Passage shown:
____________

# GPU-Z not showing GPU Load % on 9800GT



## NanaFreak (Feb 3, 2010)

I was testing out the beta of Battle Field Bad Company 2 to see how much GPU load is actually going on as it has been reported that it is barely any...

so I opened up GPU-Z and saw that it was at 0%... which I thought was very odd because the memory had gone up ~200MB. So to test it out some more I tried some other games like Modern Warfare 2 and Counter Strike: Source, both made it be at 0% still.

I am running a Asus 9800GT Ultimate (the one based on a 8800GTS, not 8800GT), Windows 7 x64 (Build 7600), E7300 CPU...

If you need any more information, please just ask!

Question: Should I submit a Validation so that you guys can have all the information you need?

Thanks,
NanaFreak


----------



## Arctucas (Feb 3, 2010)

Try using the 196.34 BETA Forceware?


----------



## NanaFreak (Feb 3, 2010)

actually I am using the BETA drivers... Should I try rolling back to the stable drivers to test this out?


----------



## NanaFreak (Feb 5, 2010)

ok, I tried rolling back the drivers... and no help... still 0% GPU load...


----------



## gaximodo (Feb 5, 2010)

try evga precision tool


----------



## Mussels (Feb 5, 2010)

have you ticked the 'continue refreshing' box so that you're actually getting readings?







^ that one at the bottom


----------



## NanaFreak (Feb 5, 2010)

@gaximodo - thanks, i will check out evga precision tool now...

@Mussels - yes that option is on, all the other information is being filled (actually its GPU Load, Memory Controller Load, Video Engine Load... so all 'Loads' are not working)


----------



## Mussels (Feb 5, 2010)

alright, it was worth checking.

It may well just be incompatible with the driver you're using - i did hear about a recent WHQL driver breaking all these OC'ing/information tools.


----------



## NanaFreak (Feb 5, 2010)

ok, I just tried the evga precision tool, with no success... during the Counter Strike: Source stress test, no GPU usage was recorded


----------



## Mussels (Feb 5, 2010)

try another video card driver. either older WHQL, or newer beta.


----------



## NanaFreak (Feb 5, 2010)

ok im going to try out the 195.62 WHQL drivers... and if that doesnt work, 191.07 WHQL...


----------



## NanaFreak (Feb 5, 2010)

(Sorry for double posting...)

Just tried the 195.62 WHQL drivers, with no success with GPU-Z, somehow i dont think that 191.07 will work...

____________

Exercise: Summarize the forum thread on GPU-Z load readings in two sentences.

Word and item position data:
____________

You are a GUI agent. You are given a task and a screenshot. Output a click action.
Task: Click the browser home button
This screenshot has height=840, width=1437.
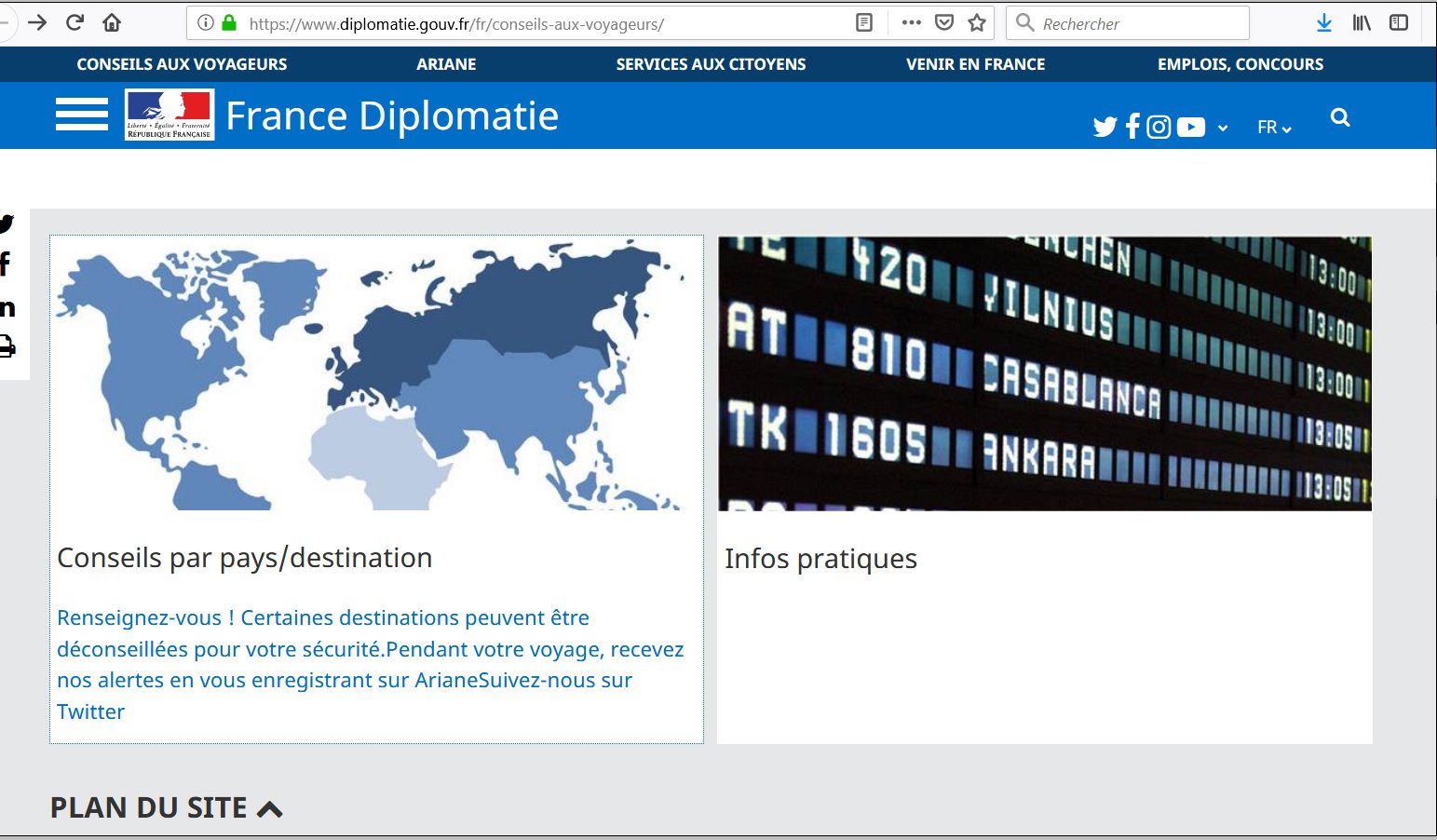point(112,23)
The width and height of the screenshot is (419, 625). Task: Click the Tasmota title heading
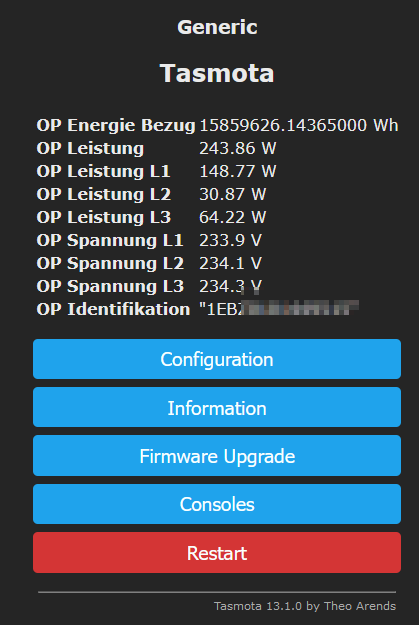click(217, 73)
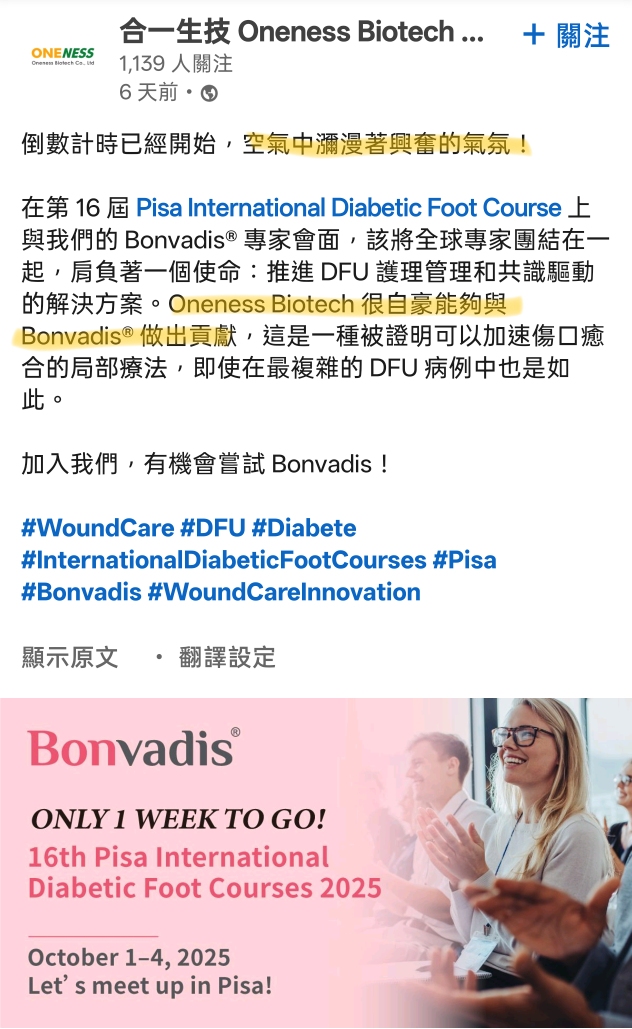Image resolution: width=632 pixels, height=1029 pixels.
Task: Open the #Diabete hashtag
Action: (x=304, y=528)
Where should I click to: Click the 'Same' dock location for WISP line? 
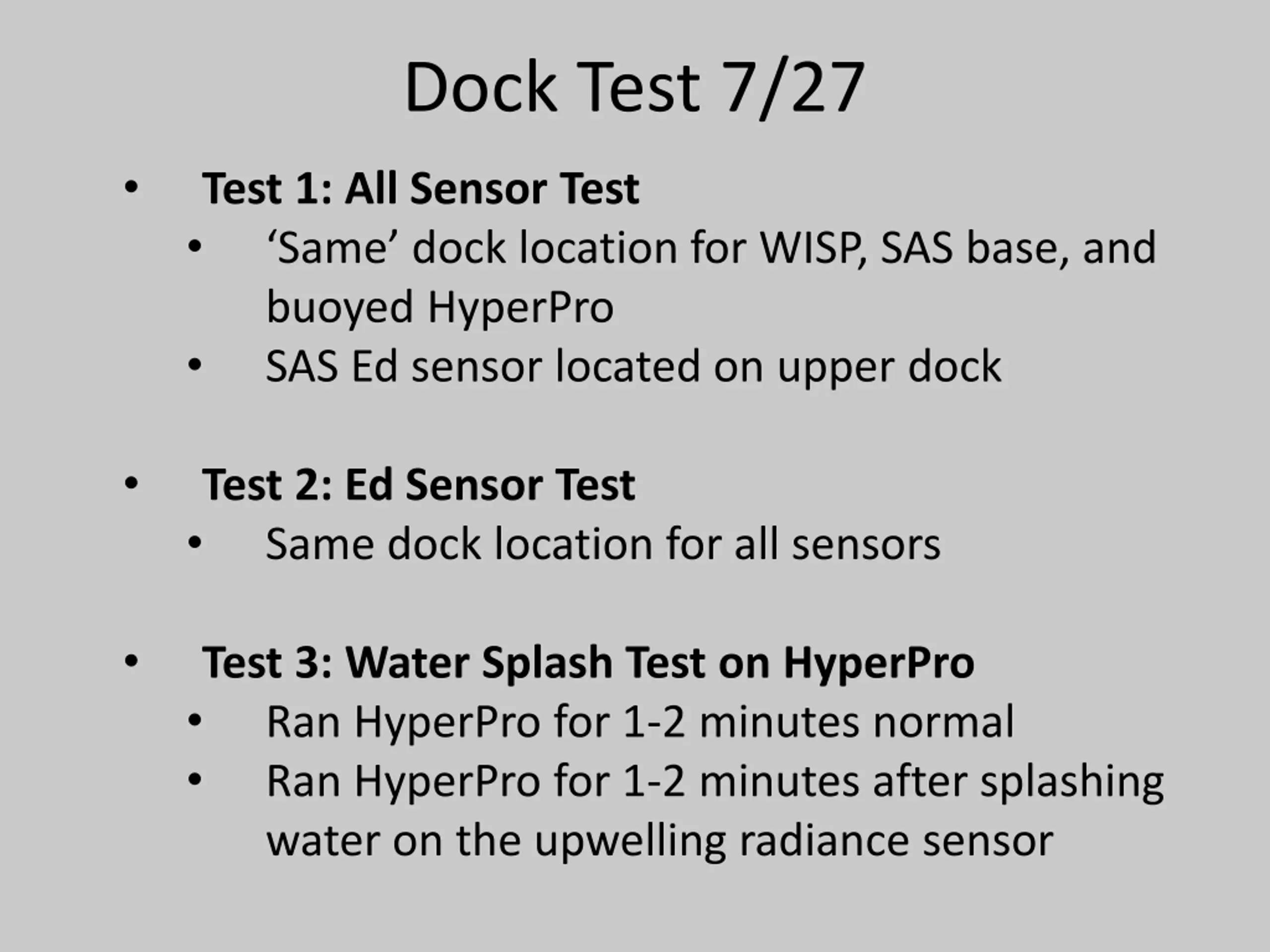point(711,248)
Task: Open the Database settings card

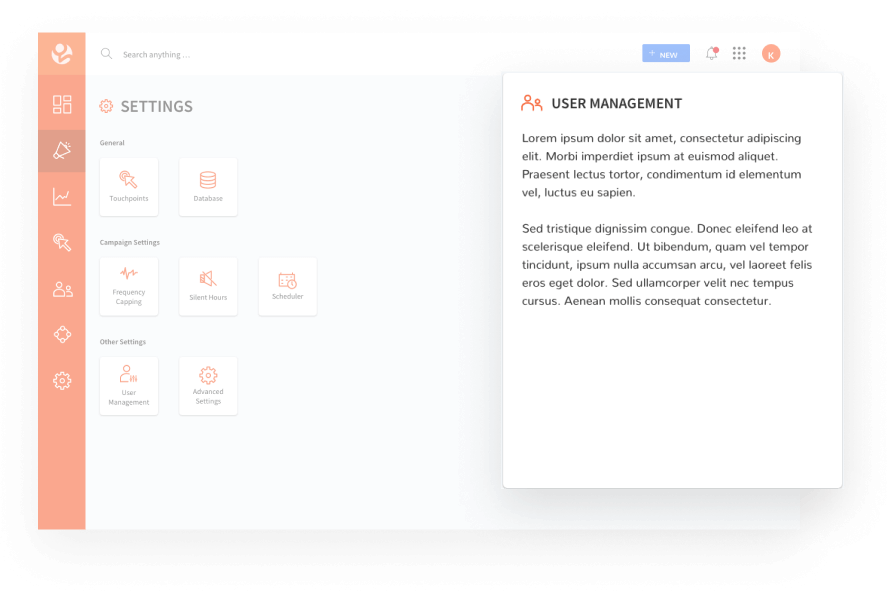Action: (x=208, y=187)
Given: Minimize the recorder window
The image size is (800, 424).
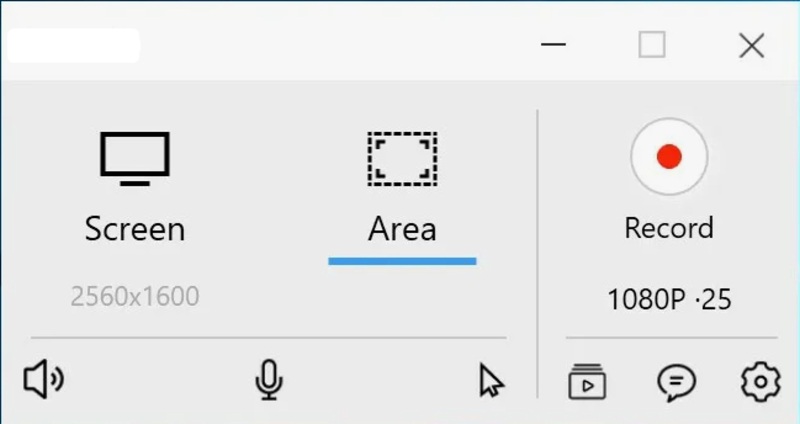Looking at the screenshot, I should pyautogui.click(x=552, y=45).
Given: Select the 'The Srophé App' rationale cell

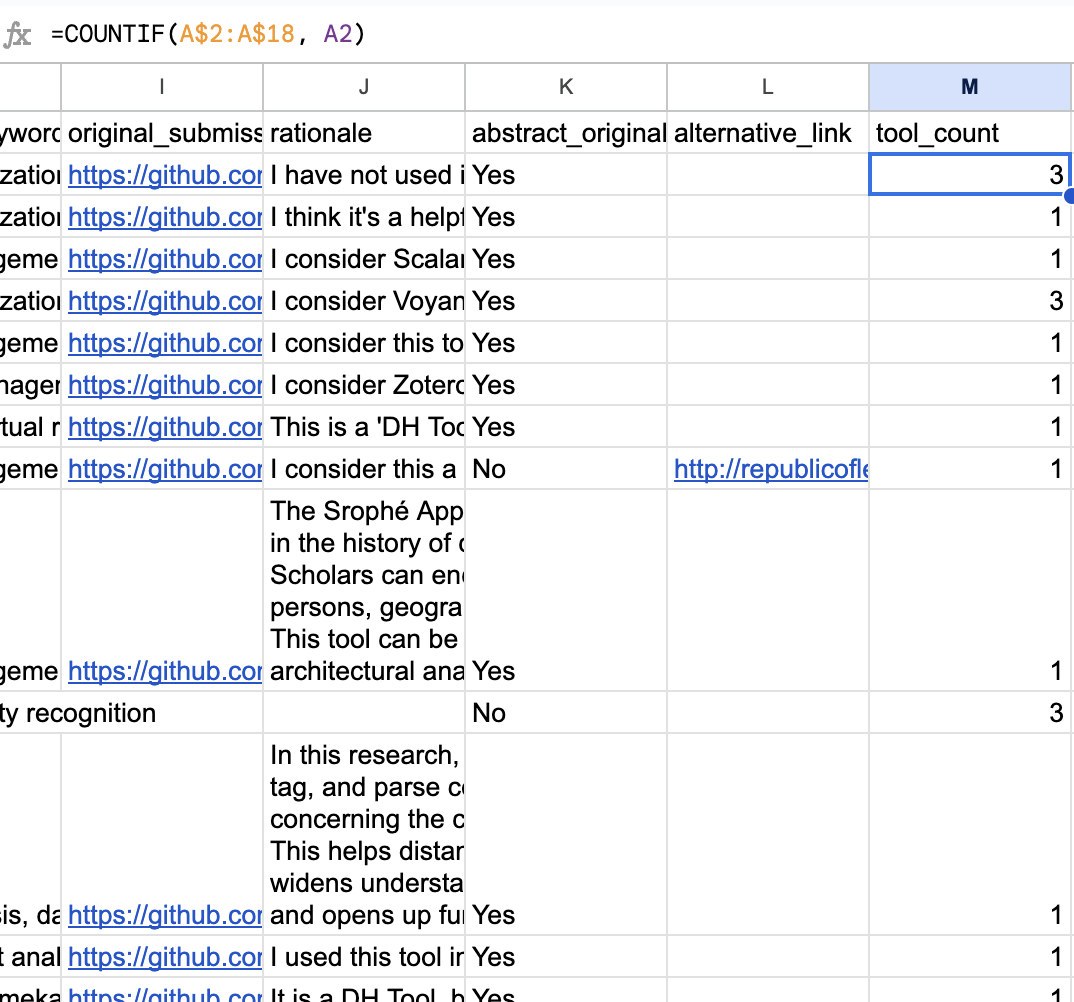Looking at the screenshot, I should pyautogui.click(x=364, y=590).
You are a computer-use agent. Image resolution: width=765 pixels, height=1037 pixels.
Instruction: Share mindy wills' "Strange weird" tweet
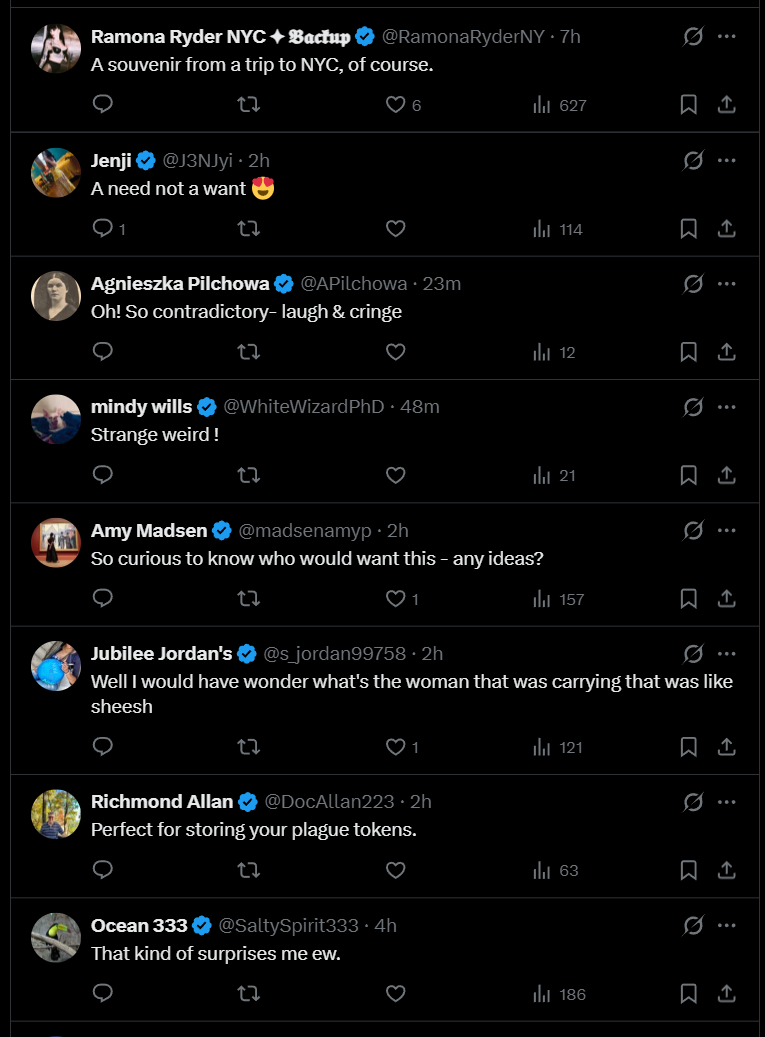point(727,475)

____________

The solution: NanaFreak reports that GPU-Z shows 0% GPU load on an Asus 9800GT Ultimate while running the Battlefield Bad Company 2 beta, Modern Warfare 2 and Counter Strike: Source, even though memory use rose by about 200MB, and all of the load readings fail to work. Other posters suggest trying different drivers, the EVGA Precision tool and the 'continue refreshing' option, and one suggests a driver incompatibility, but rolling back the drivers, the EVGA Precision tool and the 195.62 WHQL drivers all fail to fix it.